Un Vía Crucis por la historia formoseña

Misioneros, guerras, mujeres en lucha y hombres trabajadores son homenajeados como Jesús en el recorrido más largo del mundo de su tipo. Son 500 kilómetros llenos de naturaleza y fe en contacto con la solidaridad de la provincia.

Miles de personas marchan llenas de fe por los caminos de Formosa. Llevan cantos y rezos, seres queridos y estampitas, flores y ofrendas. Desde diversos puntos del país, cientos de visitantes se suman a la Ruta del Vía Crucis más largo del  mundo, que va por la Ruta Nacional 81 cargada de naturaleza y corazón.

En el camino, que comienza en la ciudad de Formosa, surgen amistades y conversaciones repletas de emoción. Atravesando 500 kilómetros, el Vía Crucis cruza diferentes pueblos y en cada uno, los feligreses aguardan en las postas marcadas para recibir con refrigerios típicos de cada lugar a los viajeros que emprenden la travesía. Son catorce imponentes cruces de quebracho y cada una inmortaliza un momento de la historia de la provincia, rinde homenaje a una profesión o un oficio, a los misioneros, a los inmigrantes y a los pueblos originarios. Así, alguien se emociona ante la parada que recuerda a los fallecidos. Otra repleta de palos santos distingue a los hombres solos que llegaban de distintos puntos del país a trabajar el quebracho, las mujeres –de pueblos originarios, extranjeras y criollas- tienen su homenaje en la octava cruz y en la decimotercera se recuerda con dolor la guerra del Chaco.

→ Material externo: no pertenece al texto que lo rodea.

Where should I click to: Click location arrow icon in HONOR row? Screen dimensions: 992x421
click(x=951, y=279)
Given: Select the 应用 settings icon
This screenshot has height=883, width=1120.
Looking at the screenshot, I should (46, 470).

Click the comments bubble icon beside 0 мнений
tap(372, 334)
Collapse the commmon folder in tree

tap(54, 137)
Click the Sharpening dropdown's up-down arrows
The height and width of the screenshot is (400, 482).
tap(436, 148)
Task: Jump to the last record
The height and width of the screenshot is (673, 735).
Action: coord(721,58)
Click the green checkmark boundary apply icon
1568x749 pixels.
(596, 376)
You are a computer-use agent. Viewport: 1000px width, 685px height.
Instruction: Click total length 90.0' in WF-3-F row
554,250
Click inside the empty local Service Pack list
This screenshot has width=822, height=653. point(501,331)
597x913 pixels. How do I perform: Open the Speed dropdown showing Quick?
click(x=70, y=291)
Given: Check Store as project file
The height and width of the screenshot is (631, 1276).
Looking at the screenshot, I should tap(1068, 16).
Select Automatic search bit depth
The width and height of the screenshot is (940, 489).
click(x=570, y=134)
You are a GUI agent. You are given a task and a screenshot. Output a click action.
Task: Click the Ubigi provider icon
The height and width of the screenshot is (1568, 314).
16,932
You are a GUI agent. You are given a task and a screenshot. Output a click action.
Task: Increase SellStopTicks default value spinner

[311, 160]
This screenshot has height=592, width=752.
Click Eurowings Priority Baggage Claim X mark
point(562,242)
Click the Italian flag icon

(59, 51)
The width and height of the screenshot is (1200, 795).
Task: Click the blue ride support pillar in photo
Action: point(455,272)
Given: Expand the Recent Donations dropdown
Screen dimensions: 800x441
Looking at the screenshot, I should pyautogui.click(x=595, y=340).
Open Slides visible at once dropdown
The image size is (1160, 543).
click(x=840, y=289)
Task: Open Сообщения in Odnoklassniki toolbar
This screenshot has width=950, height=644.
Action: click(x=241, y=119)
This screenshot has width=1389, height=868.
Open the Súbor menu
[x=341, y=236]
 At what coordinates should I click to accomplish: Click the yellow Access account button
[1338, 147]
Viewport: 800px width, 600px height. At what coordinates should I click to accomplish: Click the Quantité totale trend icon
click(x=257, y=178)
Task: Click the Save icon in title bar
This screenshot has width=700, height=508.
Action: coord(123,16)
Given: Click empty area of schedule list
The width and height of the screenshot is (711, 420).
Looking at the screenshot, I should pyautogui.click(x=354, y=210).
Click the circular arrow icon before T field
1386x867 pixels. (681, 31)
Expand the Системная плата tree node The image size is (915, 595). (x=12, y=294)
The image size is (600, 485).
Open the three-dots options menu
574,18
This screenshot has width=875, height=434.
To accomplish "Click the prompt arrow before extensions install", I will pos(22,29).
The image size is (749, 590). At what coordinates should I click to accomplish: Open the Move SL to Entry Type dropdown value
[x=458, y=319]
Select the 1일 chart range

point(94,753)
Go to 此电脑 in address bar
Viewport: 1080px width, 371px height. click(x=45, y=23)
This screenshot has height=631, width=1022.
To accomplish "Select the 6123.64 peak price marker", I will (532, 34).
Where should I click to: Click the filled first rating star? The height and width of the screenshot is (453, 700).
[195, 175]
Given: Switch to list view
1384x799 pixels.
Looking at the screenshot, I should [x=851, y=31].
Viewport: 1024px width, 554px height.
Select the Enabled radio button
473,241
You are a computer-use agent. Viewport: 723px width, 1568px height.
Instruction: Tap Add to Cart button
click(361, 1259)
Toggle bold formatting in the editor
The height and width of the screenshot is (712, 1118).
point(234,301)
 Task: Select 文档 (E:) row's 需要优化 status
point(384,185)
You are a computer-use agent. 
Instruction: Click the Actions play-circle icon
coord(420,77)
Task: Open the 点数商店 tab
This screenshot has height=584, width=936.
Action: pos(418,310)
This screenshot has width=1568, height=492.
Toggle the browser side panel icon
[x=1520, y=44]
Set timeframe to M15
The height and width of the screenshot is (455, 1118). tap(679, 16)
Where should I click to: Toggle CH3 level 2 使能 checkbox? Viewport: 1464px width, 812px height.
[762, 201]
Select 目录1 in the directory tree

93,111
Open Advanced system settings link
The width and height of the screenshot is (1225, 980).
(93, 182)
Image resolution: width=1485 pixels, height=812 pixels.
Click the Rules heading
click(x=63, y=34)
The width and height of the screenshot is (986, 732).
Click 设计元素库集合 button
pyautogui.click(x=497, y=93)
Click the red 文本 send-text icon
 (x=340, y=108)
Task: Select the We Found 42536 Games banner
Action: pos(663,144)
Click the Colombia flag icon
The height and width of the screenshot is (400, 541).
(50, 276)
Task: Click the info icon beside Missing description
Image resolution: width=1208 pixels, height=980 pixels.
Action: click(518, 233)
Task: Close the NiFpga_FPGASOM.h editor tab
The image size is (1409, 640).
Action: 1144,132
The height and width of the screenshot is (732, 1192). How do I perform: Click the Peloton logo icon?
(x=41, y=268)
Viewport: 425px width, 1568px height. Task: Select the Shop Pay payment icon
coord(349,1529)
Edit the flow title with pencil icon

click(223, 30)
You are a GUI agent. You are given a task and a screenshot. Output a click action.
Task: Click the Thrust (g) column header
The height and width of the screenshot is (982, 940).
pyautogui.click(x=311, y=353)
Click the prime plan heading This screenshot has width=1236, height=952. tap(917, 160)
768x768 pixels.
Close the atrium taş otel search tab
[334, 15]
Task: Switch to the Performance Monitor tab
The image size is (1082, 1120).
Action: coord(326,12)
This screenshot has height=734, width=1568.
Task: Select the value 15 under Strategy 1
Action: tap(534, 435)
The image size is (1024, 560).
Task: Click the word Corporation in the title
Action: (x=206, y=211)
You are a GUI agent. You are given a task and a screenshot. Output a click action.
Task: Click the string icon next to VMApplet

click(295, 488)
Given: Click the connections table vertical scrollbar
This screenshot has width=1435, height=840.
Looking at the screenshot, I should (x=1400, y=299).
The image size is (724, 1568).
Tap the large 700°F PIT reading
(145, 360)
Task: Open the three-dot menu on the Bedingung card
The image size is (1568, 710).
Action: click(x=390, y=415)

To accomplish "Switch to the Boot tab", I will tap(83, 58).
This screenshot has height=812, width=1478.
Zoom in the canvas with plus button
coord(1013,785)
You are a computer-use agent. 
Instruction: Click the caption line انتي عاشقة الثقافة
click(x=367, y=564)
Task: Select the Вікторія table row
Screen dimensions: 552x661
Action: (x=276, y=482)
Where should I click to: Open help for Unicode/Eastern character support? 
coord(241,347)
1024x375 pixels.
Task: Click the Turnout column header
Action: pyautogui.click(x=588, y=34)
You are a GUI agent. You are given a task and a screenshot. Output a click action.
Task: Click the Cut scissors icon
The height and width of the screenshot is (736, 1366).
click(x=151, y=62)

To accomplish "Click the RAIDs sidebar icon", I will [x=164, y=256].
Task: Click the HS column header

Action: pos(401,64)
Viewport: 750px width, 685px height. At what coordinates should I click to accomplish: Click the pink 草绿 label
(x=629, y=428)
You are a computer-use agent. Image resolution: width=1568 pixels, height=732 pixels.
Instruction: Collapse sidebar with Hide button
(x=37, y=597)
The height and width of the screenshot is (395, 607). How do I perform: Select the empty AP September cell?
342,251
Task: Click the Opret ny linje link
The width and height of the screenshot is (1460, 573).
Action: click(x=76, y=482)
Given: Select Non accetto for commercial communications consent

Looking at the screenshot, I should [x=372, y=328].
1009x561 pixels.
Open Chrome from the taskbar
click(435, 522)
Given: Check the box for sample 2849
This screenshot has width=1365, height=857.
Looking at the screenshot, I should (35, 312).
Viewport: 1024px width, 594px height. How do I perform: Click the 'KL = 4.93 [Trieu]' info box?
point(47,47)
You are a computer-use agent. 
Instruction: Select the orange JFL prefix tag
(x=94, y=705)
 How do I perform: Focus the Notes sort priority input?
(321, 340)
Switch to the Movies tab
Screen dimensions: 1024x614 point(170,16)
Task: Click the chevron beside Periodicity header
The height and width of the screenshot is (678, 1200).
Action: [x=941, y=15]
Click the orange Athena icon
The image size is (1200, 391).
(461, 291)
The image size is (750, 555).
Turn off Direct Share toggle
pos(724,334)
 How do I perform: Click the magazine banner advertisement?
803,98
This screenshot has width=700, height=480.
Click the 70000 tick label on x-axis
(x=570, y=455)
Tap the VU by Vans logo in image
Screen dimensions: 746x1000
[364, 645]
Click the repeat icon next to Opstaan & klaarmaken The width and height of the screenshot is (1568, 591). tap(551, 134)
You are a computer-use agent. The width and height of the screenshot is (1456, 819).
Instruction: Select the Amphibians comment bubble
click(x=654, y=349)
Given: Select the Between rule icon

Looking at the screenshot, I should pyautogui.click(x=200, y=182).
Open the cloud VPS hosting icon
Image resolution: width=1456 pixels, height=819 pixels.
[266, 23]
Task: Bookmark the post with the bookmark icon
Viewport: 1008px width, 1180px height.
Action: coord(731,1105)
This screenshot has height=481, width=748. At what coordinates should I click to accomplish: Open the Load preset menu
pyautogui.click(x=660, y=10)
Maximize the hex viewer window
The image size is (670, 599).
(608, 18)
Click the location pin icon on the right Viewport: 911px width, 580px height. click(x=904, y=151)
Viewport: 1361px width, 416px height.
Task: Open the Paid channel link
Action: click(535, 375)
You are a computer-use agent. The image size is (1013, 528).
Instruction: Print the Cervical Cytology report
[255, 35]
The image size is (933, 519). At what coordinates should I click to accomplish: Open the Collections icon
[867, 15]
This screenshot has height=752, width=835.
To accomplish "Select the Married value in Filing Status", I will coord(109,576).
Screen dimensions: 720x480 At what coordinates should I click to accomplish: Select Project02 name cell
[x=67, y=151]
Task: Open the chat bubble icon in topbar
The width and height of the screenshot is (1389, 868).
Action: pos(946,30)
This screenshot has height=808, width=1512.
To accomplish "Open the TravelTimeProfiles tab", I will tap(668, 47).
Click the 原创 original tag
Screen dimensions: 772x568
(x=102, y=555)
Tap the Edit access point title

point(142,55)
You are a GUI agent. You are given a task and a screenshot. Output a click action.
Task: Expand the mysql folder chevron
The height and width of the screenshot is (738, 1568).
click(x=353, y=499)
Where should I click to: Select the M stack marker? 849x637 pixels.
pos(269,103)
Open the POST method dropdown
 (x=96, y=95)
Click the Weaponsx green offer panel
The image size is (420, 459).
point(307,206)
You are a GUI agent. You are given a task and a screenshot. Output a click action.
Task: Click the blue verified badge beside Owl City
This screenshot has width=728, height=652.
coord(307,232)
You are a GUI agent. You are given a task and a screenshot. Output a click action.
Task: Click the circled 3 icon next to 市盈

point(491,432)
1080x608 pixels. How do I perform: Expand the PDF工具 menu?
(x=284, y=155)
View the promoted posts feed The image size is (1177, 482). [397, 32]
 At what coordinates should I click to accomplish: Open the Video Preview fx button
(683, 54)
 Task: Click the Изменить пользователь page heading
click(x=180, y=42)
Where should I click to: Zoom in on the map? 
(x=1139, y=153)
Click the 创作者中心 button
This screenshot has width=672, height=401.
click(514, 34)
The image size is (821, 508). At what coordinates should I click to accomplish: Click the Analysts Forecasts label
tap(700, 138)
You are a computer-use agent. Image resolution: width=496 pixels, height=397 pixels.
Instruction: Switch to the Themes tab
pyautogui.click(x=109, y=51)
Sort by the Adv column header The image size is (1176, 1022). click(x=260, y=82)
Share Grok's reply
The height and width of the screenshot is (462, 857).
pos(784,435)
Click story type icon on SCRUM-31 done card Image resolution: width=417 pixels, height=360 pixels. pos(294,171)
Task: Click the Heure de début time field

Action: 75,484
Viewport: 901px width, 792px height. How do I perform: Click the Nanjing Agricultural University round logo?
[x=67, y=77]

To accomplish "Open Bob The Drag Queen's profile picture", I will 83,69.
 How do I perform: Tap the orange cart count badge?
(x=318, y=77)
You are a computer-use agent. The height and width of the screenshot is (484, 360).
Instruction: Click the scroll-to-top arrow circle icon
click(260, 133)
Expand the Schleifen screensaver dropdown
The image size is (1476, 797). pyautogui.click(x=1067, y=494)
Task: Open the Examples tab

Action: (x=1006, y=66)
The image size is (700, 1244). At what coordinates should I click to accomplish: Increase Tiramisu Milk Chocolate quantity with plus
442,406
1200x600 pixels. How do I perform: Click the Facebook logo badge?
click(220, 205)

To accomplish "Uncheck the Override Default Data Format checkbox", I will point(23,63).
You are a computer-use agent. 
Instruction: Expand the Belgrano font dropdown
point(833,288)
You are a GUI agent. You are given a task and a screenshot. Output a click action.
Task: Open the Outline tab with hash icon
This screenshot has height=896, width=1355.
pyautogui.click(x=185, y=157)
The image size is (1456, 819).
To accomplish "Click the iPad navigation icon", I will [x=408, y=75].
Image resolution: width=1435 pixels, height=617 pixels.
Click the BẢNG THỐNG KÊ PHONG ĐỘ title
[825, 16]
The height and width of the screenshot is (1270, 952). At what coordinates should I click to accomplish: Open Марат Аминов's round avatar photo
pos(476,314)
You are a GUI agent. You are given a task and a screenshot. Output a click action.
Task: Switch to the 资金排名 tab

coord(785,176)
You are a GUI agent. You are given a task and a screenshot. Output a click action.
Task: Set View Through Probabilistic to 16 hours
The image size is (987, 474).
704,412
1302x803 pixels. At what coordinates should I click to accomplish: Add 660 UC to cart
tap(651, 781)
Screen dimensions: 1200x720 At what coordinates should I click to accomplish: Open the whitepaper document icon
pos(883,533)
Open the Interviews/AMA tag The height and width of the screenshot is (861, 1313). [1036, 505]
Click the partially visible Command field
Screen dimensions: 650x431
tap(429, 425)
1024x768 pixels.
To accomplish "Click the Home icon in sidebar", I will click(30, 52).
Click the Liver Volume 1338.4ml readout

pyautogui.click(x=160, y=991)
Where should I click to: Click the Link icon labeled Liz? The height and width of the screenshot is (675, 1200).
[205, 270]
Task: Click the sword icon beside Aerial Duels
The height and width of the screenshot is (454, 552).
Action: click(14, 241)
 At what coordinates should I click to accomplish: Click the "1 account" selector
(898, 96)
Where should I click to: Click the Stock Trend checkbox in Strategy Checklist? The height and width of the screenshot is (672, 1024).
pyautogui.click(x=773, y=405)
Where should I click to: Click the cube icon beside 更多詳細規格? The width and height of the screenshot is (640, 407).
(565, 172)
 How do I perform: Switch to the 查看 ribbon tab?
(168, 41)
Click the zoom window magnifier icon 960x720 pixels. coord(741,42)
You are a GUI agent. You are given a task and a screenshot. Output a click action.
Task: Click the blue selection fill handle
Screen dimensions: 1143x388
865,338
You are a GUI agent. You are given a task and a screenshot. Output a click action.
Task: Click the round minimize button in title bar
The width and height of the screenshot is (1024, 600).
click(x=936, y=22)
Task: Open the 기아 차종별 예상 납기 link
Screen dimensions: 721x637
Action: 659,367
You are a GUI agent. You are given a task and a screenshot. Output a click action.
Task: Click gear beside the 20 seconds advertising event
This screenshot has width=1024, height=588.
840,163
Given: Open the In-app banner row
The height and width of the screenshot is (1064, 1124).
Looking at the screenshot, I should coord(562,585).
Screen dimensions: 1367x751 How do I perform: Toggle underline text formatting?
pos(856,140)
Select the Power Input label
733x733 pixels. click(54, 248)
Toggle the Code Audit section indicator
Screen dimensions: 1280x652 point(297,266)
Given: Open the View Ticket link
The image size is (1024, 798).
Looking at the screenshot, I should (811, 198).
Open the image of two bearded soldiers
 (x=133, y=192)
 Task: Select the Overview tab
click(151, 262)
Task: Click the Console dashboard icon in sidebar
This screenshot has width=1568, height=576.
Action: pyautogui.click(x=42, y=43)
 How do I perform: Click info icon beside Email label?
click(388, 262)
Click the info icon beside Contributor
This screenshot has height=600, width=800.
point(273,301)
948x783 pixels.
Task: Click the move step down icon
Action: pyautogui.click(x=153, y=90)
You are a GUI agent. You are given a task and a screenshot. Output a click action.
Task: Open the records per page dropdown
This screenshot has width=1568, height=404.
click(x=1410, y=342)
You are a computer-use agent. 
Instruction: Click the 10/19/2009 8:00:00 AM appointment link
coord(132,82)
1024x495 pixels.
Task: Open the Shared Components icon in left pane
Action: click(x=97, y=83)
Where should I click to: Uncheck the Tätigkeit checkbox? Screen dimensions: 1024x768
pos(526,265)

La solidaridad está a la orden del día. Cada uno va a su ritmo y, a la vez, todos están atentos por si alguien necesita ayuda. Los paisajes que se cruzan en pleno andar llenan de energía para mantenerse en marcha y alimentan la conexión espiritual, que vibra entre los pasos y los pensamientos.

Los aromas de la vegetación también acompañan y cada tanto se cruzan en la ruta carpinchos, zorros, osos hormigueros, o diferentes aves que recortan el cielo límpido. En una escapada de tres días o una semana, los tramos son recorridos a pie, en bicicleta, en auto y en micro hasta Ingeniero Juárez, en el límite con Salta.

Fue en 1997 cuando el Monseñor Raúl Marcelo Scozzina concretó este proyecto y hoy viajeros de todos lados se suman a visitarlo durante todo el año y en especial en Semana Santa. Seguramente, este hombre religioso no imaginó que tantos peregrinos la mantendrían viva con el correr de los años.

 

A Formosa se llega en avión, al aeropuerto El Pucú, en ómnibus o en auto, por la Ruta 11, 3 y 81.